Passage given ::
-=-=-=-=-

After 40 years of loving the Dales, I can't think of them without thinking of this great mountain.  The two go together.  You think of Yorkshire limestone ... and you think of Ingleborough.  Let no-one ever kid you that the other two, spectacular as they are ... are better than this.  They are only kidding themselves.  



Today I set off to climb Ingleborough by a thrilling, pathless route up the Falls Foot landslip. This is my favourite way to the summit: a lonely route where isolation adds to the magnificent scenery all around.  I left the layby just above the Hill Inn in Chapel-le-Dale. We'll let them off with the 'Old Hill Inn' as a name, shall we?  It's a very old pub, and the name trips off the tongue.  'Mountain Inn' wouldn't quite do that, would it? Just behind the inn, a series of huge limestone boulders give away that the valley was once occupied by a huge glacier.  These were dropped off some 12,000 years ago!



My route headed south west along the limestone plateau on which the mountain stands. After the wonders  of Meregill Hole, I headed onto Raven Scars and dropped down to a very special and secretive cave. After that, it was a case of all systems go - back up the terrace with awesome siuations, and then the amazing exposed climb up the huge landslip of Fall's Foot to the summit.  From the start to the summit using my route - I met two people, having a picnic by a cave entrance.  From the summit downwards I met scores - all looking exhausted and a little fed up.  For all of them, Ingleborough was just another summit: the last one of the three. Great shame in a way, though I admire their stamina.  Each to his own!



An attractive view of the farmstead of Low Hill presents itself on the right, with cloud shadows projected onto the lower slopes of Whernside, across Chapel-le-Dale.


Whernside rears its head as the highest of the Three Peaks: the culmination of a four mile long ridge between Ingleton and Ribblehead.



The classic 'u' shaped glaciated valley of Chapel-le-Dale.  The width of the glacier, which melted around 12,000 years ago, is evident on this photograph. The glacier effectively bulldozed away the upper layers of rock to leave the limestone benches exposed as the finest in the UK.  At far left are the Raven Scars - which I explored on my adventure, while the famous Twisleton Scars are on the right.  Millions of years ago the limestone on both sides of the picture would have been connected as one continuous plateau.  Harry Speight (1892) in his classic work The Craven and North West Yorkshire Highlands, stated that there are more individual natural wonders in Chapel-le-Dale than anywhere else in Britain: pavements, caves, potholes, waterfalls and geological wonders are the hallmarks of this truly amazing place.   All the water resurging from the caves on the left of the picture emerges as a rising at God's Bridge, which is in the valley floor at left centre. From there, the river flows down towards Ingleton and its famous waterfalls.

-=-=-=-=-

Target position records
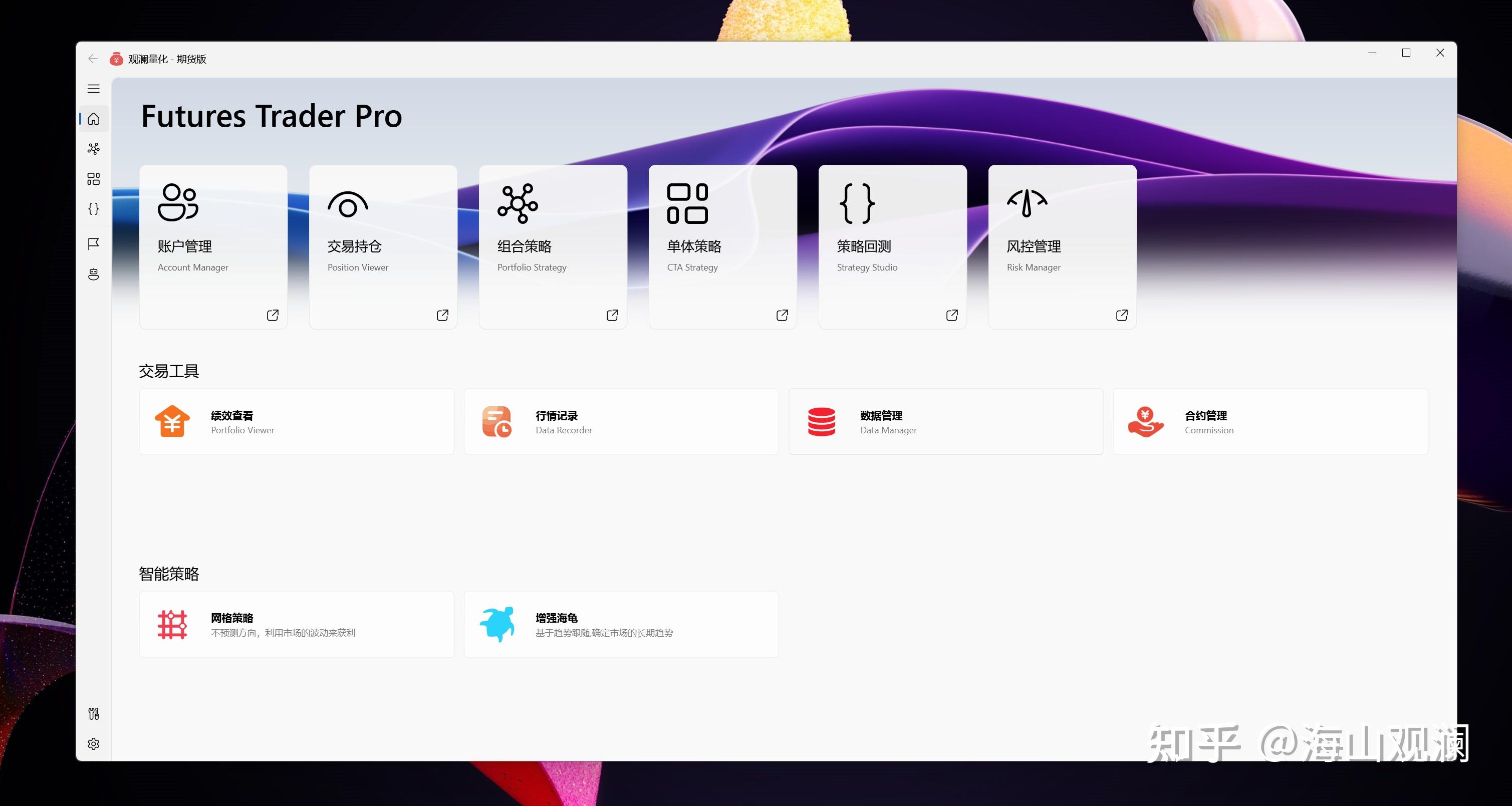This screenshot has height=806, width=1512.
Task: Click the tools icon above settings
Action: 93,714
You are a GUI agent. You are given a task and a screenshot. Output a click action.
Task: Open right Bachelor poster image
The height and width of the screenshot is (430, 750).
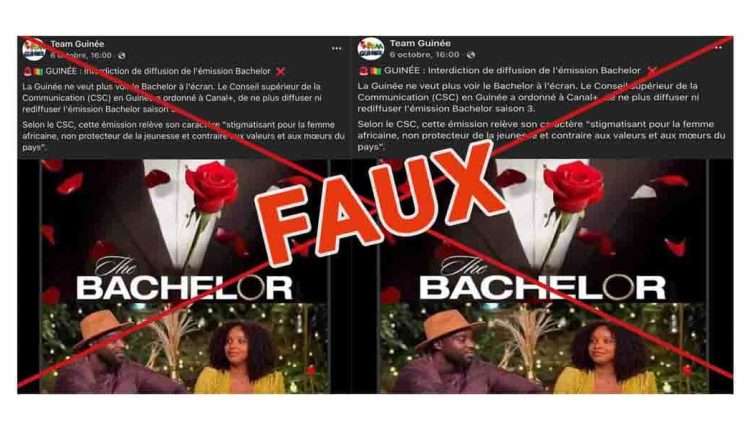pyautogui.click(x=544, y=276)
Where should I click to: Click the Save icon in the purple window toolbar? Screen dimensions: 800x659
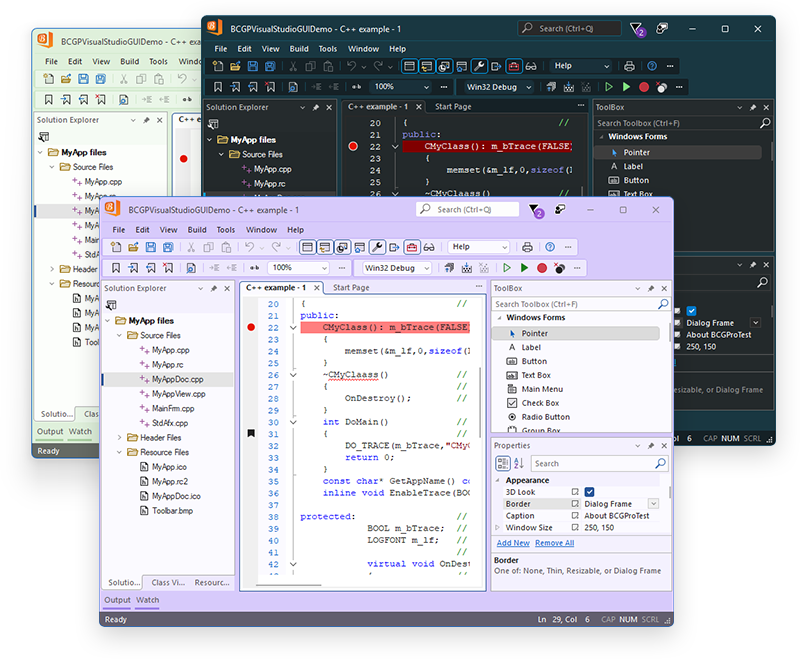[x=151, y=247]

-=-=-=-=-

Exercise instructions ::
- A) List the kinds of natural wonder that, according to the Ingleborough walk account, Harry Speight named as the hallmarks of Chapel-le-Dale.
- B) From the Ingleborough walk account, quote the part that opens with the words containing "My route headed" and closes with "to his own!".
- C) Rewrite the paragraph of the Ingleborough walk account that begins "My route headed south west" as a short list, keeping its main facts.

Responses by task ::
- A) Pavements, caves, potholes, waterfalls, and geological wonders.

- B)
My route headed south west along the limestone plateau on which the mountain stands. After the wonders  of Meregill Hole, I headed onto Raven Scars and dropped down to a very special and secretive cave. After that, it was a case of all systems go - back up the terrace with awesome siuations, and then the amazing exposed climb up the huge landslip of Fall's Foot to the summit.  From the start to the summit using my route - I met two people, having a picnic by a cave entrance.  From the summit downwards I met scores - all looking exhausted and a little fed up.  For all of them, Ingleborough was just another summit: the last one of the three. Great shame in a way, though I admire their stamina.  Each to his own!

- C)
- The route went south west along the limestone plateau on which the mountain stands.
- After Meregill Hole, it went onto Raven Scars and down to a very special, secretive cave.
- It then went back up the terrace and made the exposed climb up the huge Fall's Foot landslip to the summit.
- Between the start and the summit, the writer met only two people, who were having a picnic by a cave entrance.
- From the summit downward, the writer met scores of people, all looking exhausted and a little fed up, for whom Ingleborough was the last of the three summits.
- The writer called this a great shame in a way but admired their stamina.